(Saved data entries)
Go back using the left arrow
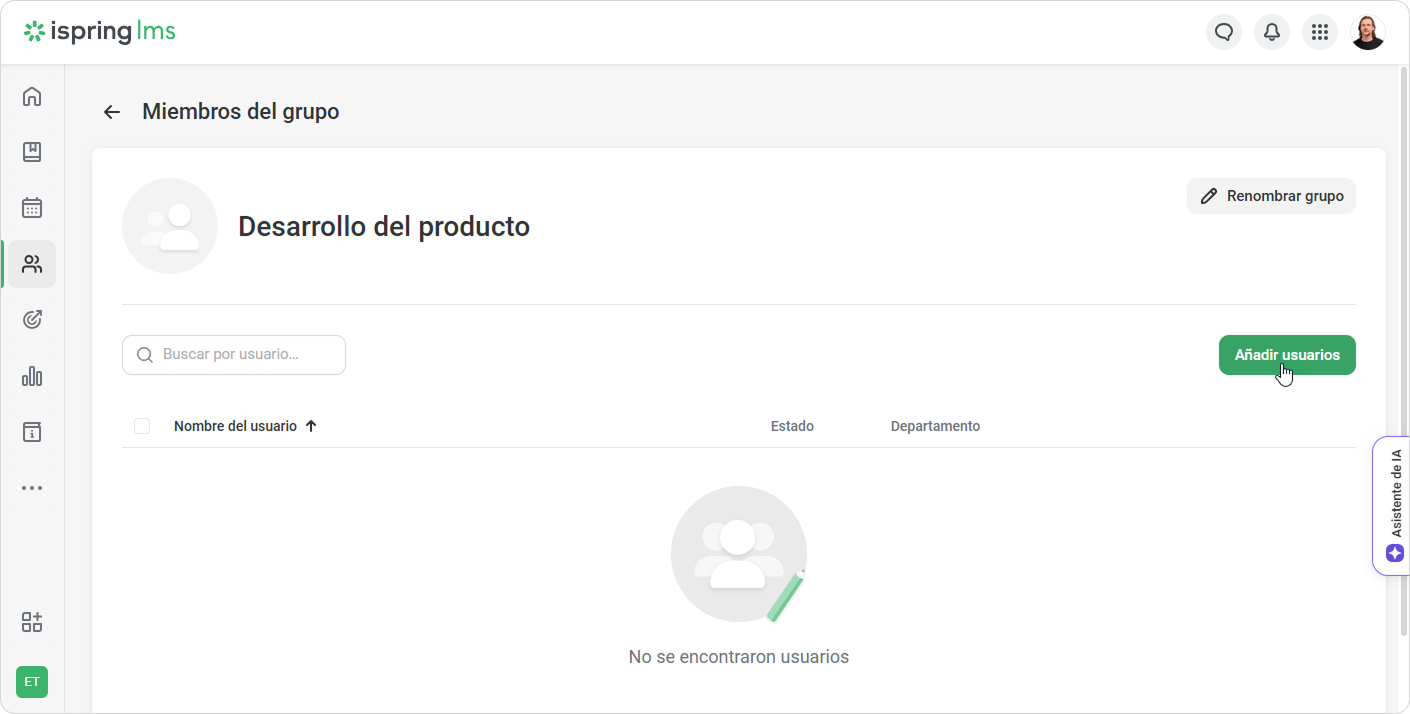 112,112
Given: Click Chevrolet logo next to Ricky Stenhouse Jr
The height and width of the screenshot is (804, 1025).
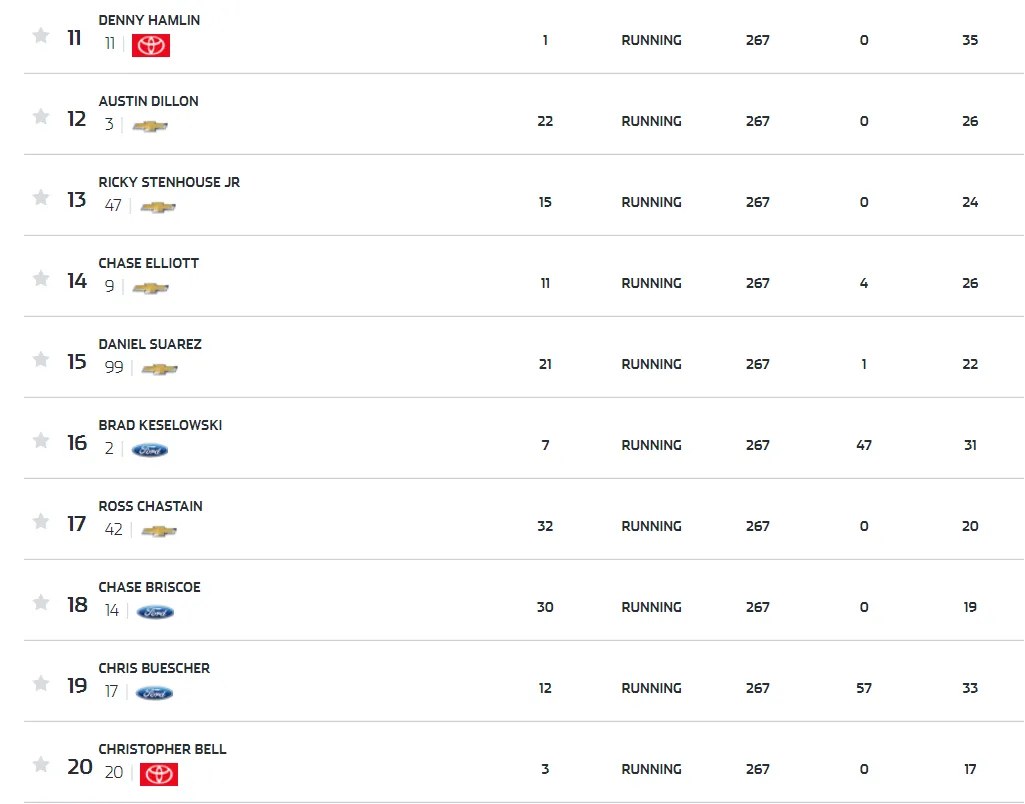Looking at the screenshot, I should pos(157,207).
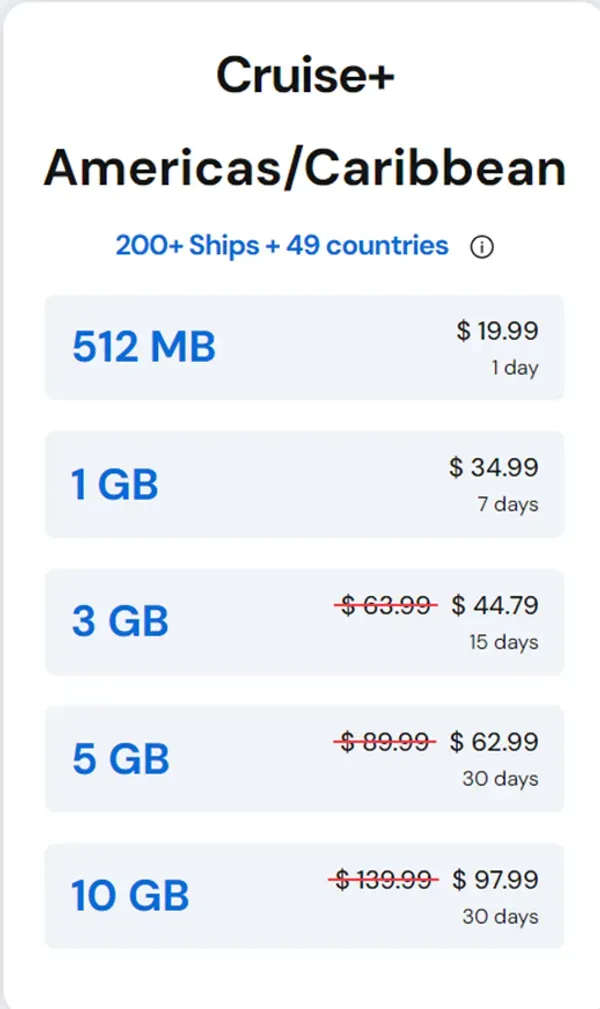Click the 15 days validity text
Screen dimensions: 600x1009
tap(503, 642)
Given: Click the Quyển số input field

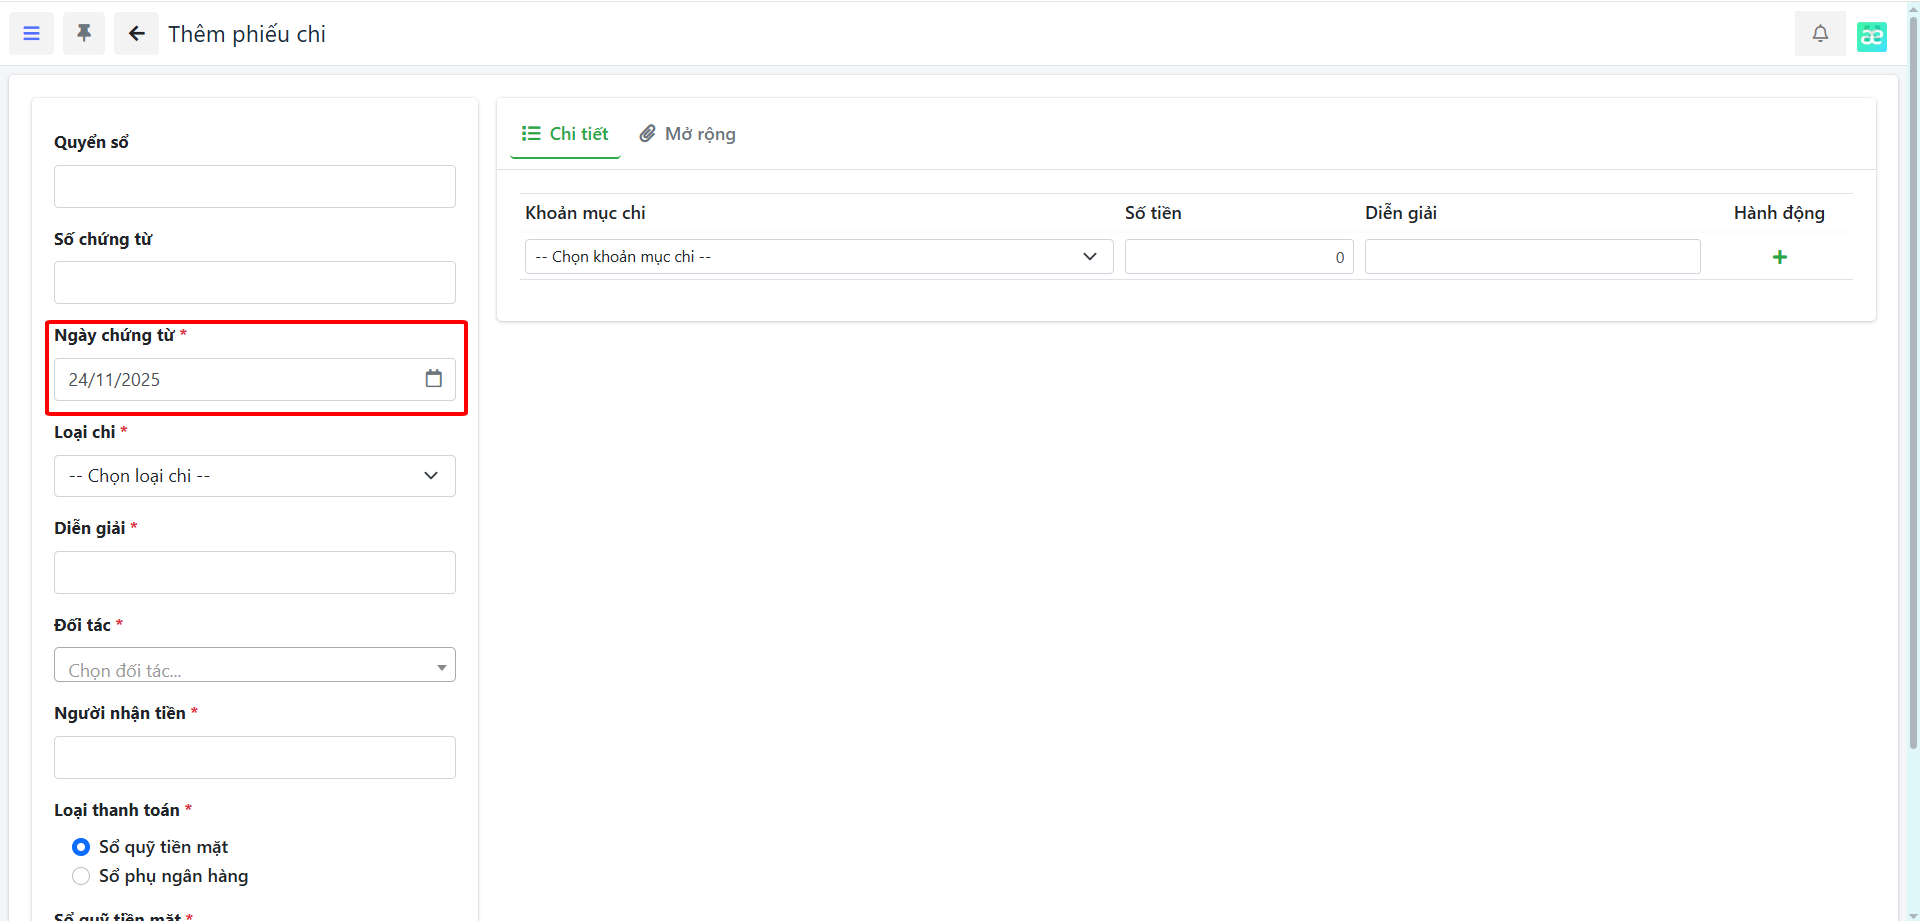Looking at the screenshot, I should pos(254,187).
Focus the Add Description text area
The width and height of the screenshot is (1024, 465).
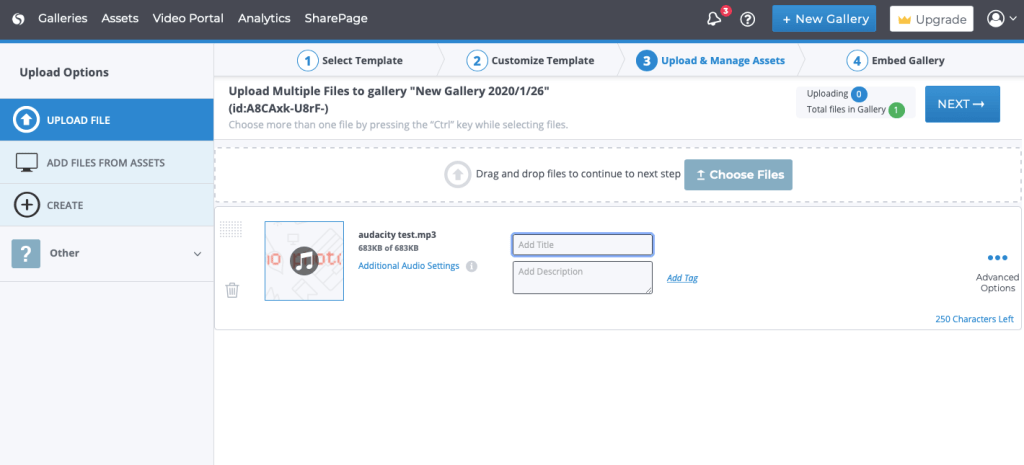pyautogui.click(x=582, y=277)
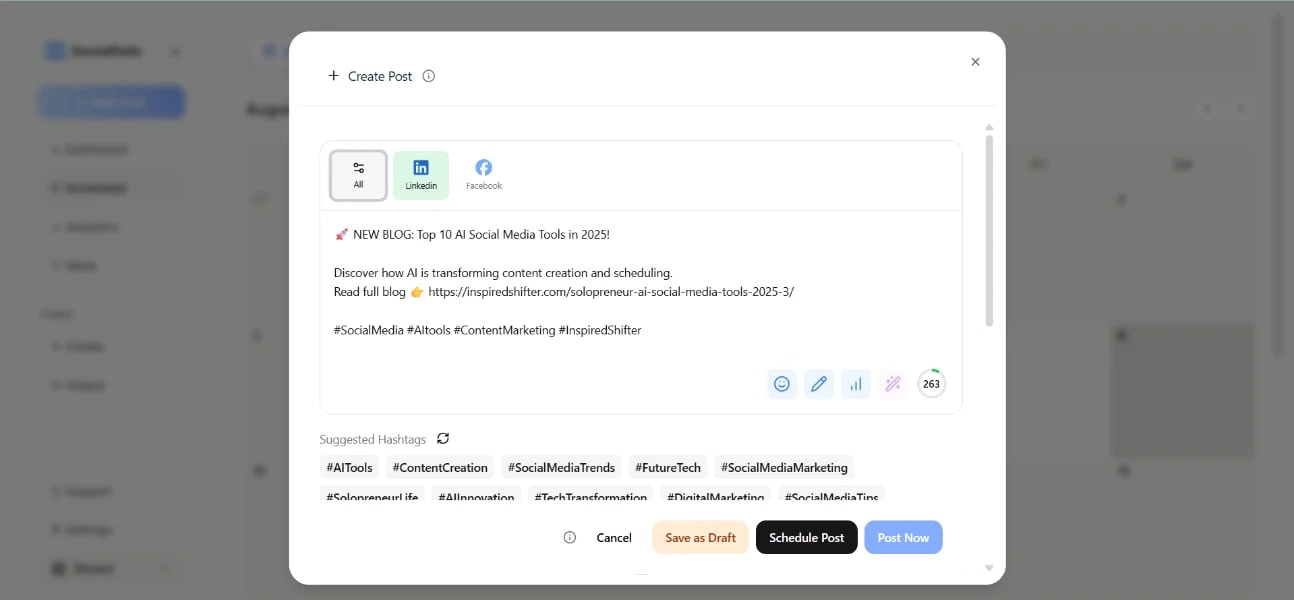The width and height of the screenshot is (1294, 600).
Task: Enable the Facebook platform for this post
Action: coord(483,173)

• _Directions_: With the pictures left out, copy exactly the lines above from the line containing "Given: Click the Quyển số input field" through the last line of the entries.

• _Expected output_:
Given: Click the Quyển số input field

Looking at the screenshot, I should pos(254,187).
Focus the Add Description text area
The width and height of the screenshot is (1024, 465).
pyautogui.click(x=582, y=277)
The width and height of the screenshot is (1294, 600).
Task: Enable the Facebook platform for this post
Action: coord(483,173)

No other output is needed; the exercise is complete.